(The usual proviso: This story is fiction. All persons depicted as having sex or in an erotic situation were designated by the writer to be adults, having achieved at least their eighteenth birthdays. All persons in this story are products of the writer's imagination, and any similarity to persons living or dead is purely coincidental.)
*****
Across the dance floor on the other side of the ballroom from our table, we could see and occasionally hear the party of eight men and three women. They ranged in age from early twenties to early or mid fifties. Every nuance and fiber of their existence boasted of affluence and raw power.
It was an office party in combination with a New Year's Eve celebration.
We were four old friends who were getting tired of waiting for our wives to return from the toilet. We had sat for almost an hour in companionable boredom watching the other paying guests as they claimed their tables for the New Year's Eve Gala. Tables for the annual dinner dance at this locally famous hotel were booked two years in advance. Those lucky enough to get reservations needed a second mortgage on the house to pay for a package deal consisting of two dinner dance tickets and an overnight stay.

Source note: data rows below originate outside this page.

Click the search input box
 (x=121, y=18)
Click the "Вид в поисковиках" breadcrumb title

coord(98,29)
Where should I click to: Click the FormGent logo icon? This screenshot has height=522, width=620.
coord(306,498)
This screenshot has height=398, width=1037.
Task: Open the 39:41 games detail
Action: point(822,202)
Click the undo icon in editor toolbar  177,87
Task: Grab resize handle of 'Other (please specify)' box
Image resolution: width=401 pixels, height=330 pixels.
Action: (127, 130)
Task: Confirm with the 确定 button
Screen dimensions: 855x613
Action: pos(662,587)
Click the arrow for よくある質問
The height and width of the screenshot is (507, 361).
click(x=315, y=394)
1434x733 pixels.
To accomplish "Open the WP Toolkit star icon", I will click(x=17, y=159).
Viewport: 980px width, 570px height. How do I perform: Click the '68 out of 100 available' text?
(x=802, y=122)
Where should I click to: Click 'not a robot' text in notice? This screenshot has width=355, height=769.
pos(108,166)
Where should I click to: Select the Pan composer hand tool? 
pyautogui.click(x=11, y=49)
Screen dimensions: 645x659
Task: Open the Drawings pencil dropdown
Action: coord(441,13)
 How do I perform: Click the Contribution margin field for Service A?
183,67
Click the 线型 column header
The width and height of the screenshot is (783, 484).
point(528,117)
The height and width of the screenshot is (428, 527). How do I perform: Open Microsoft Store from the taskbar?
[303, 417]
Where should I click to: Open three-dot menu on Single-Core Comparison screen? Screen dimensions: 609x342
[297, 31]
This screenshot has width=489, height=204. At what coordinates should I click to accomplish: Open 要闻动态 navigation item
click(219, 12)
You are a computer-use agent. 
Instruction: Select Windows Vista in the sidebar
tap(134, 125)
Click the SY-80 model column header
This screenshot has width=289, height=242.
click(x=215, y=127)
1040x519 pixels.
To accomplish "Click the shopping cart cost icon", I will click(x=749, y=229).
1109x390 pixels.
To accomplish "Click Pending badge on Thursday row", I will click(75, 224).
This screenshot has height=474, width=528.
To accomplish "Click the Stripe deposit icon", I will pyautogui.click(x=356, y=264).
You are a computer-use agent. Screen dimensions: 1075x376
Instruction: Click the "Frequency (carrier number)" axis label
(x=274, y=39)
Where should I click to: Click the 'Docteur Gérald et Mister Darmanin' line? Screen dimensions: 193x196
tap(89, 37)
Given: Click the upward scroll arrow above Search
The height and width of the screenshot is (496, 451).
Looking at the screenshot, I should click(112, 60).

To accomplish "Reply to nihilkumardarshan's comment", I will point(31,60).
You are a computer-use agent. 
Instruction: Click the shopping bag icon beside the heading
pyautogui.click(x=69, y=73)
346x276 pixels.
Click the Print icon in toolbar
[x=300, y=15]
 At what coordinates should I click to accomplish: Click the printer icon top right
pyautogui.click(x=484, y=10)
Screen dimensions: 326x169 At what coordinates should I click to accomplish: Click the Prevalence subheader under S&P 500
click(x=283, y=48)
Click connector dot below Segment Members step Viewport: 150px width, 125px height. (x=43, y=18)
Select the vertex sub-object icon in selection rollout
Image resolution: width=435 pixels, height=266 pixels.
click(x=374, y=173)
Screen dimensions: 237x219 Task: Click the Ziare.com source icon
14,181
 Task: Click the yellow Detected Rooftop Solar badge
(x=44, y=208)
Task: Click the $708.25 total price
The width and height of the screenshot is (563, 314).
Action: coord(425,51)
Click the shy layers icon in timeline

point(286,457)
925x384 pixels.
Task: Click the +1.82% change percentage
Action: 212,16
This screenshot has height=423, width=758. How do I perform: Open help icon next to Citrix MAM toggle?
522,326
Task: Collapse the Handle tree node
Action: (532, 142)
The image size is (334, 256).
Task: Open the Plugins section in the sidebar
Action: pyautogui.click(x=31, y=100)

It was only five o'clock, but we had come down with our wives to have a drink before dinner and enjoy the opulence of the luxury hotel.
At times the celebrants at the special party table would laugh boisterously, but they were not offensive. All were tailored, erudite in composure and of healthy appearance.
Commenting on the antics of the happy eleven had become our only source of conversation. We were not accustomed to nights out in such heady atmosphere. Our long established Friday night barbecues in someone's backyard had become a comfortable norm for our entertainment agenda.
One of the office party's participants, however, was proving to be obnoxious. He caught my attention primarily because his practiced magisterial image belied his strange behavior. Impudence as a strategy often is the opening gambit of an accomplished confidence racketeer. This man was expensively tanned and barbered. Obviously a natural leader, he was endowed with an abundance of salt and pepper gray hair and a thin carefully cultivated moustache.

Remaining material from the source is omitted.